Storage

The Storage API provides a mechanism to store arbitrary data and later retrieve it using simple key-value pair semantics. A few examples of how the storage api could be used include:

  • Store an auxiliary dataset useful for your particular analysis.
  • Store custom shapes for regions of interest for your application
  • Upload raster data that can later be registered via the catalog client.

A basic interaction would be composed of a PUT API call to set a blob (chunk of bytes) to some key, then retrieve that data using a GET API call referencing the same key. There is no limit in place on the total size of a blob, though in general it is best to store fewer large files than many small files.

Note

For information about API Quotas and limits see our Quotas & Limits page.

Storage Types

There are several storage types that can be chosen while interacting with the storage api: data, tmp, products, result, and logs. Each of these have different use cases, but all behave similarly.

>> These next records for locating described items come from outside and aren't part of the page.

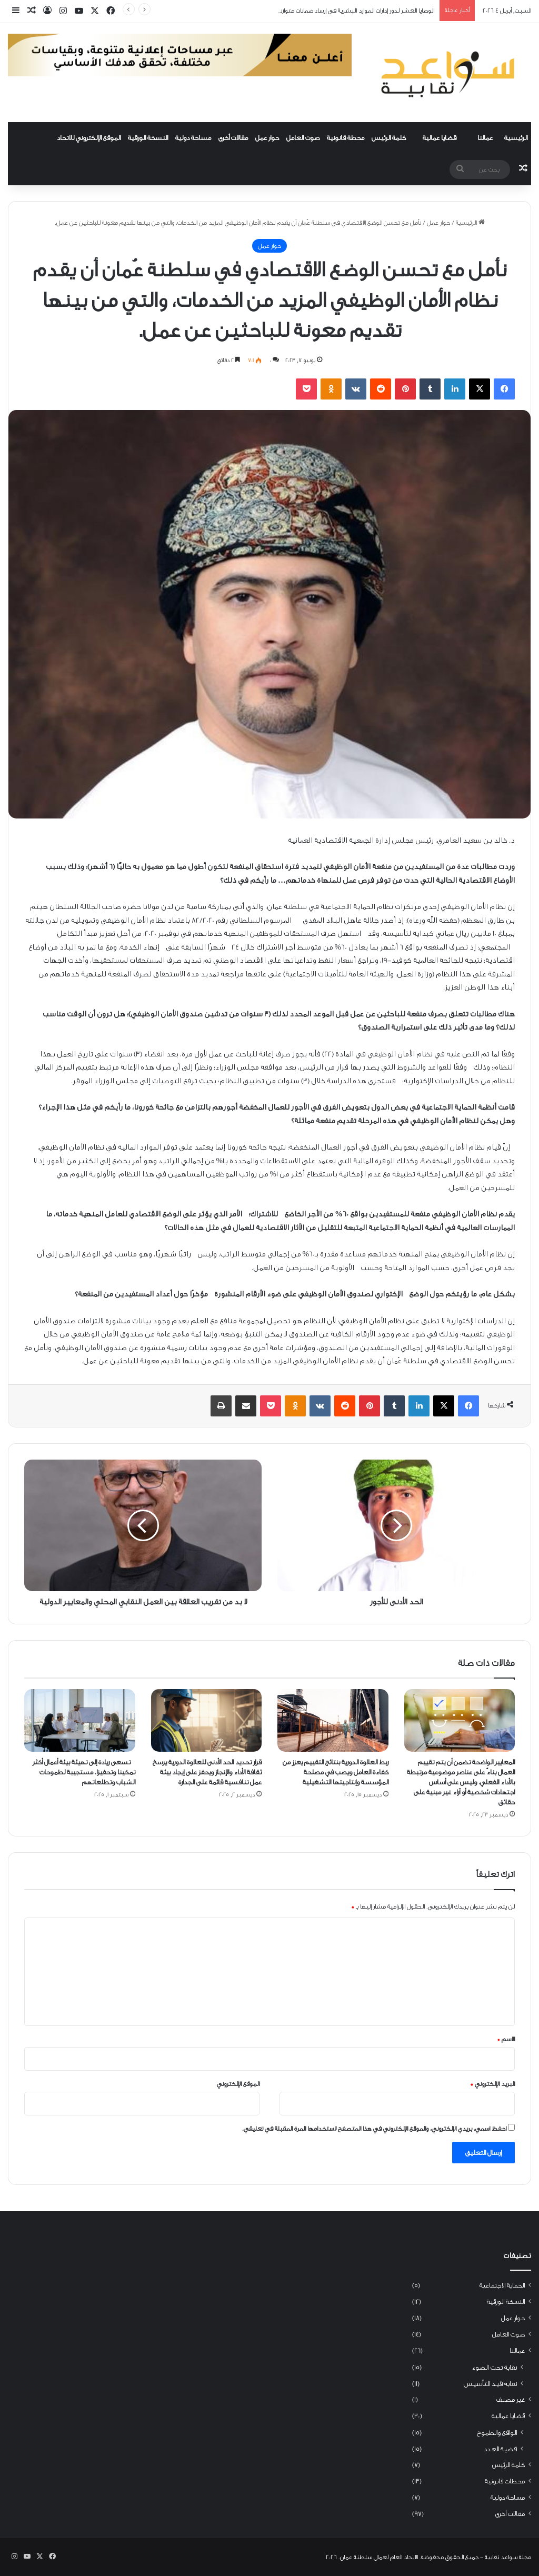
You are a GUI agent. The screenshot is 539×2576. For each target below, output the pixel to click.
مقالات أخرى (233, 138)
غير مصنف (510, 2399)
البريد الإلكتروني (492, 2084)
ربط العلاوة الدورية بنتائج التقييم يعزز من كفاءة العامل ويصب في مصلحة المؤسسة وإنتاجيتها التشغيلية (335, 1772)
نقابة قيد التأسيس (490, 2384)
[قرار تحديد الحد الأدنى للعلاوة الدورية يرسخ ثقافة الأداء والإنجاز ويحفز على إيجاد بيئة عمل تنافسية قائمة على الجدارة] (206, 1720)
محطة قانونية (345, 138)
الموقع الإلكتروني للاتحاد (89, 138)
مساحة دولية (193, 138)
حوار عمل (267, 138)
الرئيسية (515, 138)
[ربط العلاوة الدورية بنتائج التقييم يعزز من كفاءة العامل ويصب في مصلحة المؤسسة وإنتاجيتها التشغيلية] (332, 1720)
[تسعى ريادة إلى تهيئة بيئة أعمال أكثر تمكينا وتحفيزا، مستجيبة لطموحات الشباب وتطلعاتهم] (79, 1720)
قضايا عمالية (439, 138)
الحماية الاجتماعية (502, 2285)
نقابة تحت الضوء (494, 2367)
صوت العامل (303, 138)
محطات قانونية (505, 2481)
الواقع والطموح (497, 2433)
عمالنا (485, 138)
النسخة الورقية (148, 138)
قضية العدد (500, 2449)
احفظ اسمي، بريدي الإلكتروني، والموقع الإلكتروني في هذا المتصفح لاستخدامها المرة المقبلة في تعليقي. (374, 2128)
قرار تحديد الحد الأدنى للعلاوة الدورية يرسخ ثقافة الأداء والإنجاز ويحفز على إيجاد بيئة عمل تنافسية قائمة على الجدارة (207, 1772)
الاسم (506, 2039)
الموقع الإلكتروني (238, 2084)
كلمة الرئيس (389, 138)
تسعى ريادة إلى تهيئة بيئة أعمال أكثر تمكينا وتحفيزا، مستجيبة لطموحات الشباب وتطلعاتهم (84, 1772)
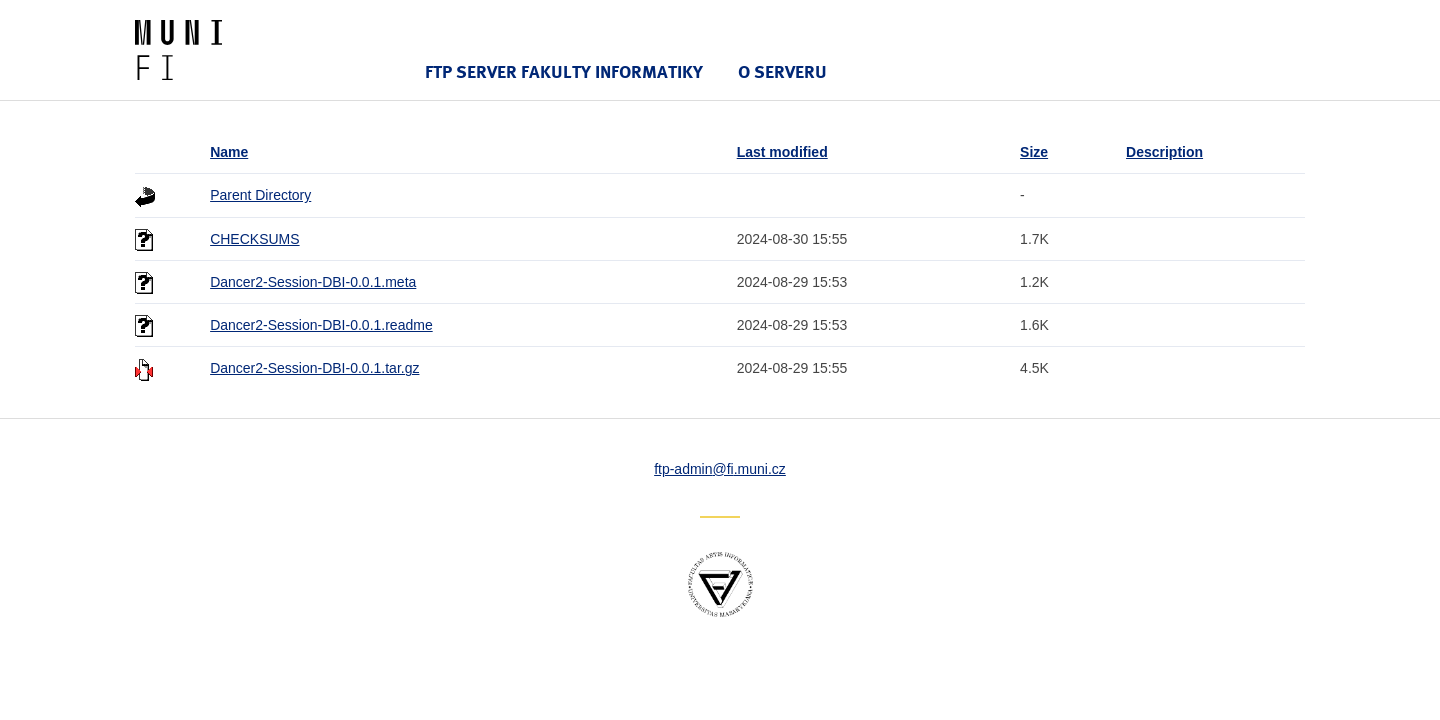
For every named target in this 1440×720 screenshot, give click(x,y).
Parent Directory (260, 195)
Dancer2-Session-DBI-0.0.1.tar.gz (314, 368)
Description (1164, 152)
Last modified (782, 152)
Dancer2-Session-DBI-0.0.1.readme (321, 325)
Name (229, 152)
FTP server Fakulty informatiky (564, 71)
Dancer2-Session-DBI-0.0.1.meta (313, 282)
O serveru (782, 71)
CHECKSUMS (254, 239)
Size (1034, 152)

The data storage type should be considered the default storage type. If you don’t know where data should go, it should probably go there.

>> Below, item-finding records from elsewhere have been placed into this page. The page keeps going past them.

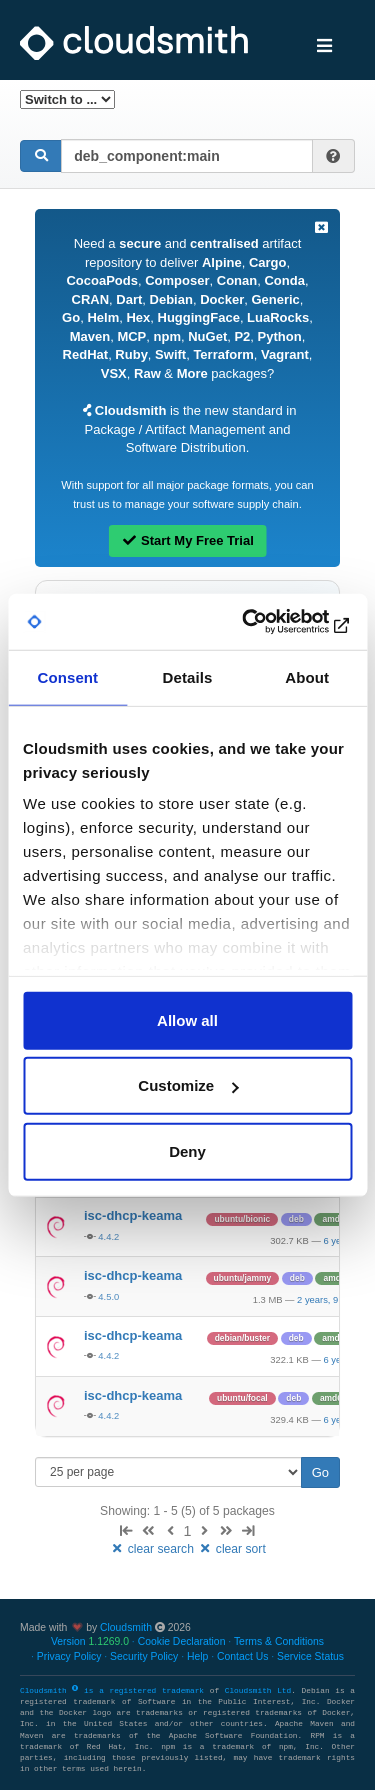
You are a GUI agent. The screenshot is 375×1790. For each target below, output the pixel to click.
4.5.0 (108, 1296)
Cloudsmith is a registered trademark (115, 1691)
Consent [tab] (67, 676)
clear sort (231, 1549)
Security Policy (144, 1656)
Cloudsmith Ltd (258, 1691)
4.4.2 (108, 1236)
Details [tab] (188, 676)
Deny (187, 1150)
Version (90, 1641)
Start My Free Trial (187, 540)
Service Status (310, 1656)
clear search (153, 1549)
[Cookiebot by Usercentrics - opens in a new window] (267, 622)
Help (197, 1656)
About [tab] (307, 676)
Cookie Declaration (182, 1641)
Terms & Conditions (279, 1641)
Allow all (187, 1019)
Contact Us (242, 1656)
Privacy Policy (69, 1656)
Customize (188, 1085)
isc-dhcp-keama (133, 1215)
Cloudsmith (126, 1627)
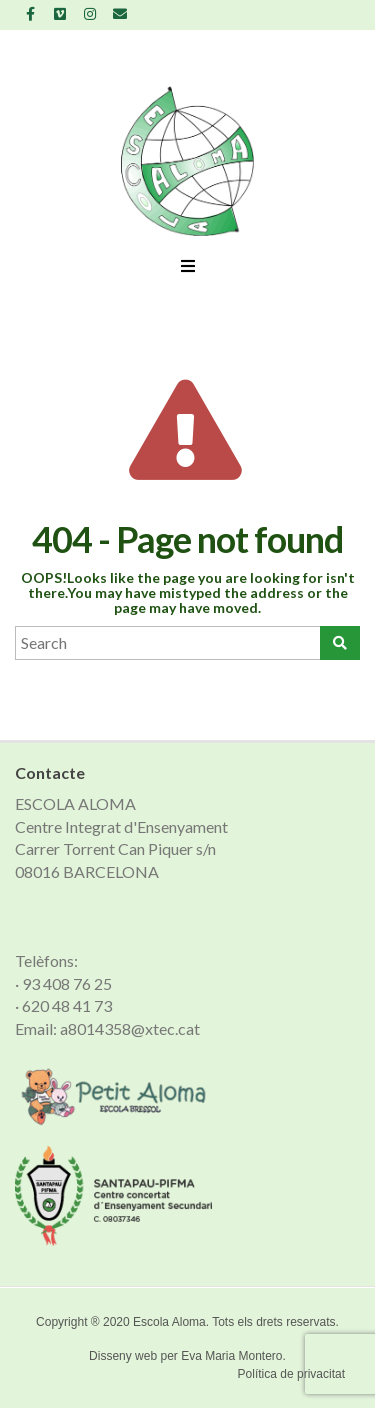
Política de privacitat (291, 1374)
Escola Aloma (169, 1322)
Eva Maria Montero (231, 1356)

The tmp storage type is meant to be used for temporary assets, and may be deleted after seven days.

The products storage type is for storing raster data, which has several restrictions. You may only upload data to the products storage type. Deleting data must be done through the Image.delete() interface.

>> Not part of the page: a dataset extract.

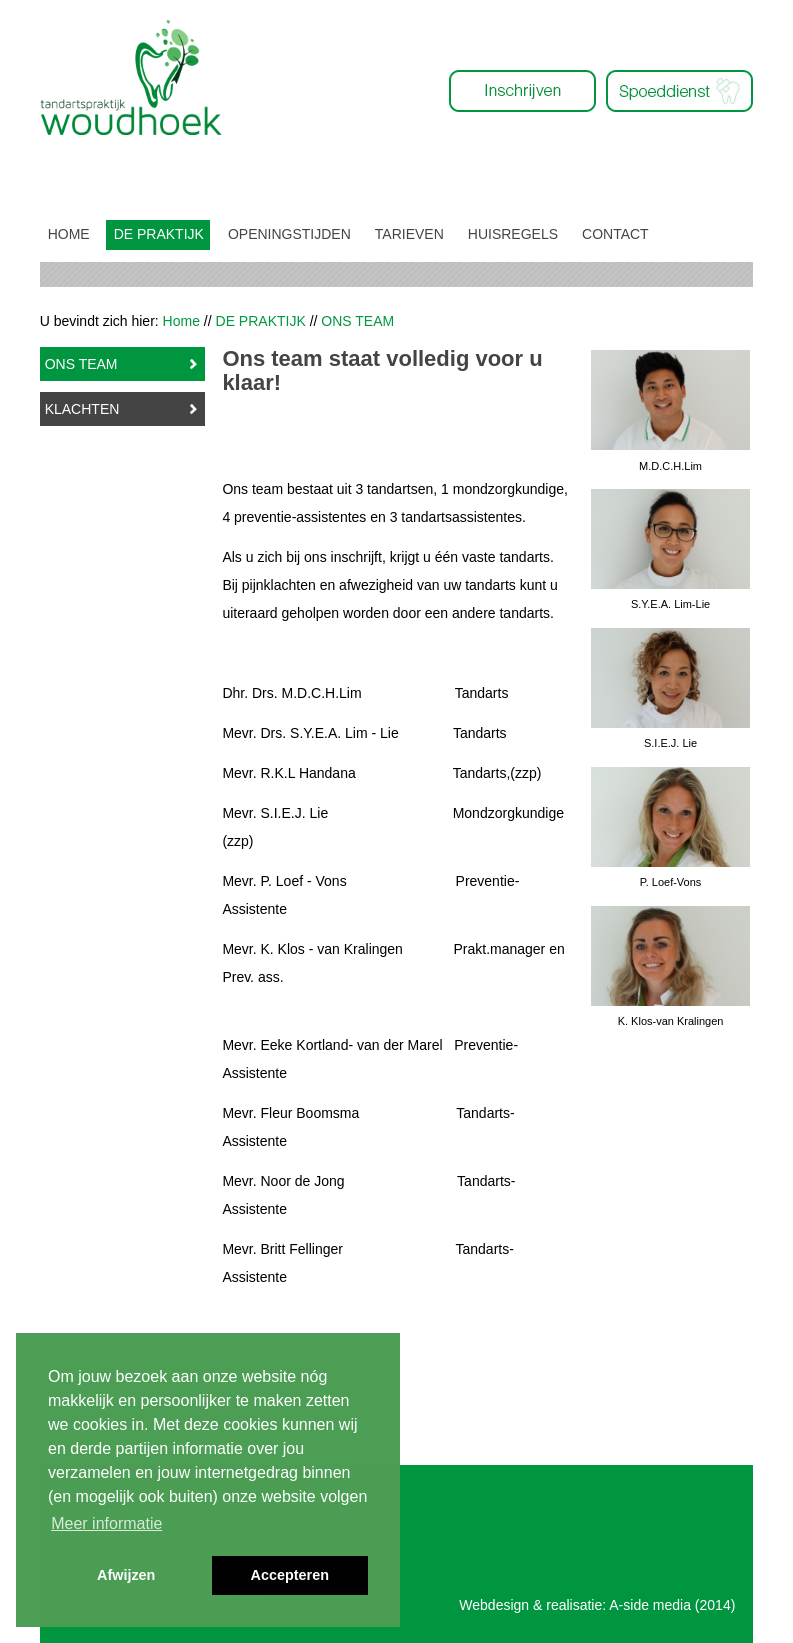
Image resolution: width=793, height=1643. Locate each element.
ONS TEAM (81, 364)
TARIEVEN (409, 234)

The result and log storage types are where the output and logs are stored from task procssing.

Set / Get

The most basic interactions exposed by the storage client are the set() and get() operations. The set() operation supports uploading strings and file-like objects.

For example, to store the string “Hello Storage”, you would write storage_client.set(“test”, “Hello Storage”). To later retrieve that value, you run print storage_client.get(“test”).

Uploading and Downloading Large Files

Sometimes you may want to upload a large file. If you were to use the set() operation, the entire file would need to exist in-memory, which may be limiting. To circumvent this limit, you can use the set_file() method. This method supports both filenames and file-like objects.

>>> # using the file object
... with open("filename", "r") as fobj:
...     storage_client.set_file("testkey", fobj)
...
>>> # using the filename
... storage_client.set_file("testkey", "filename")
...

To download a large file, you can use the corresponding get_file() method which, like set_file(), also prevents reading all response content into memory at once and accepts file-like objects as well as filenames.